Basta la parola. Basta dire “partito” per suscitare fastidio, diffidenza, addirittura sospetto, se non un mezzo sorriso di sufficienza e di compatimento.
Il “partito” per molti continua ad essere una brutta cosa. Un ambiente da evitare per non compromettere la propria illibata coscienza in compromessi ambigui o maneggi indegni delle persone per bene. Uno spazio abitato da soggetti famelici di potere o, addirittura, grassatori. La sentina di ogni male da sacrificare, quale capro espiatorio, per riguadagnare l’innocenza.
Eppure chi bazzica dalle parti della politica, ci gira attorno, ma, sia pure con piglio sdegnoso, del partito non può fare sostanzialmente a meno. Ed, infatti, lo camuffa da “movimento”, lo propone come lobby, lo declina, ad esempio, velando un fastidiose accostamento, nei suoi supposti contrari – “spartito”; “più di un partito” – che, di fatto, negandolo, lo evocano. Senonché , “partito” significa “parte”, vuol dire “prendere posizione” ed oggi, a fronte delle sfide epocali che non possiamo aggirare, il non prendere posizione, quasi ci si potesse chiamar fuori dalla storia, è, ancor prima che politicamente, moralmente indecente.
Il partito, i partiti sono stati per decenni, pur tra mille ombre, la voce di chi non ha voce ed il tramite che ha consentito alle classi popolari di entrare da protagoniste nel discorso pubblico e nelle istituzioni, garantendo il progressivo allargamento delle basi democratiche dello Stato, costante preoccupazione e stella polare dell’azione politica di Aldo Moro.

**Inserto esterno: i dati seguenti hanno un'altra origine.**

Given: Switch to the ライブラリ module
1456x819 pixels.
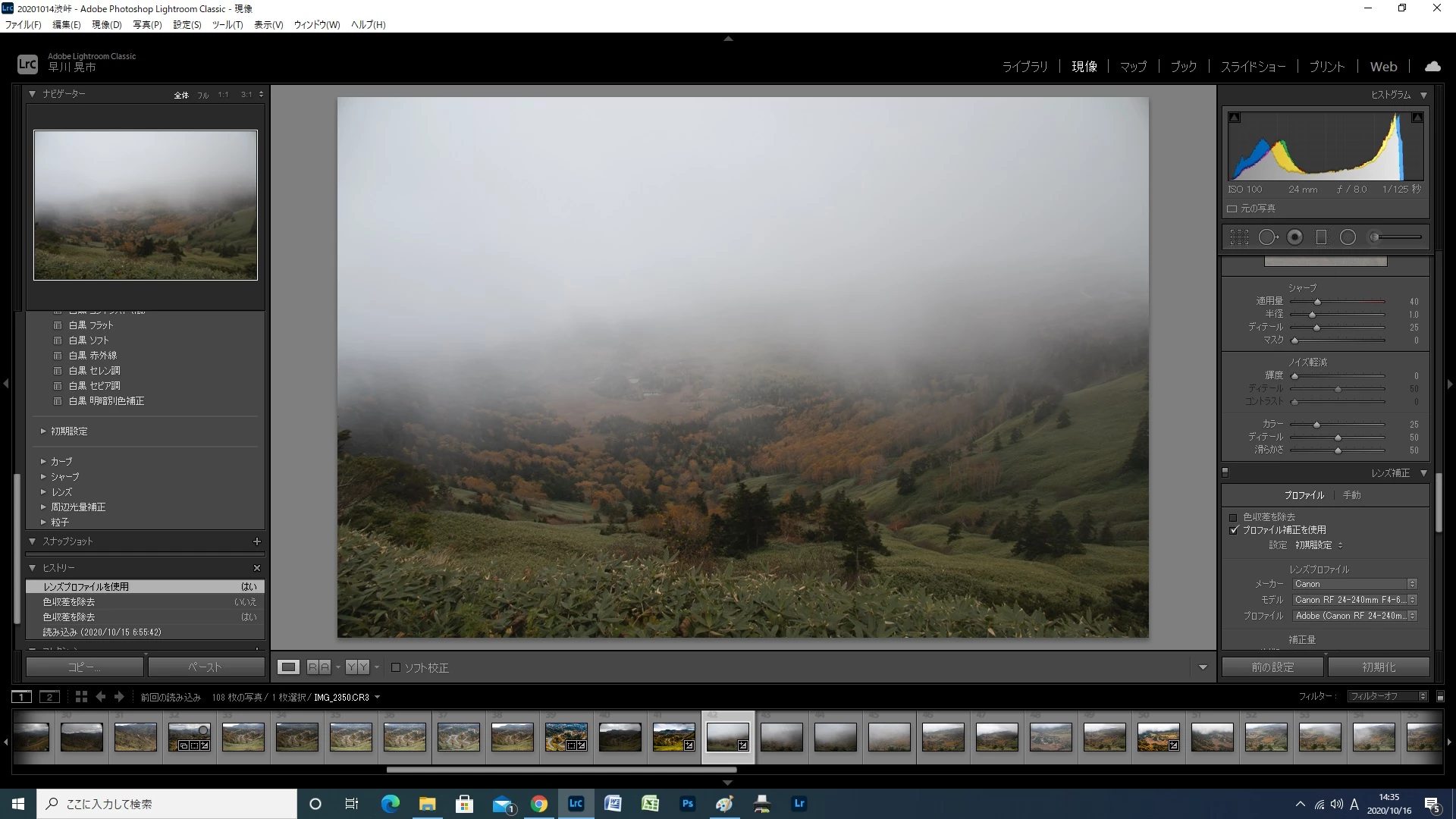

Il partito, correttamente inteso, è una straordinaria comunità di pensiero e d’azione, nella quale – una delle poche o forse l’unica – il colto e l’incolto stanno assieme su un piede di pari dignità perché ad alimentare la loro militanza politica non è il censo o la cultura, ma una passione civile comune che guarda alle cose del mondo attraverso il filtro non di una teorizzazione intellettualistica o astratta, ma, anzitutto, passata al vaglio del proprio vissuto quotidiano. Non a caso, Aldo Moro ha sempre avuto a cuore l’unità della Democrazia Cristiana ed insisteva a raccomandare e a ripetere come questa fosse la condizione necessaria per affrontare, in quelli che furono prematuramente gli ultimi anni della sua vita, il momento del “sorpasso” e quella stagione di piombo che culmino’ nel suo sacrificio.
Il partito deve saper cogliere lo spirito del tempo ed intuire una via, orientata ad offrire una speranza, segnalare una prospettiva che dia sapore alla vita, incamminata verso l’incremento di quel “valore umano” che, ancora una volta, ricorre nelle parole di Aldo Moro.
Soprattutto nel tempo della complessità deve saper dipanare gli intrecci, le dipendenze incrociate tra un processo e l’altro, isolarli l’uno dall’altro e poi ricomporli in una sequenza ordinata, sciogliendo sovrapposizioni ed embricature che nascondono o velano i veri snodi da affrontare. Il “discernimento” è un momento essenziale della sua azione.
Il partito, ovviamente, non va confuso con la “fazione”. E’ sì il portatore di interessi particolari che vogliono prevalere su altri, eppure sa che nessuno di questi può essere affermato se non nel quadro di un interesse generale.
Cosicché, il partito può essere tale – e non fazione – solo se sta dentro il riferimento ad un destino condiviso.
Anche oggi abbiamo bisogno dei partiti, ovviamente secondo forme nuove, pertinenti all’attuale fase storica, differenti da quelle che abbiamo conosciuto.
Partiti, sì di iscritti, sia pure pochi – minoranze attive, se confrontate ai grandi numeri dei tempi della cosiddetta “Prima repubblica” – ma soprattutto di relazioni strutturate con tanti ambienti che pur non contemplano la politica come loro immediato compito. Non si può sfuggire, infine, all’urgenza di affrontare tempi, modalità e forme di applicazione dell’ art. 49 della Costituzione, che, non a caso, espressamente li prevede, affinché ognuno possa concorrere “con metodo democratico a determinare la politica nazionale”.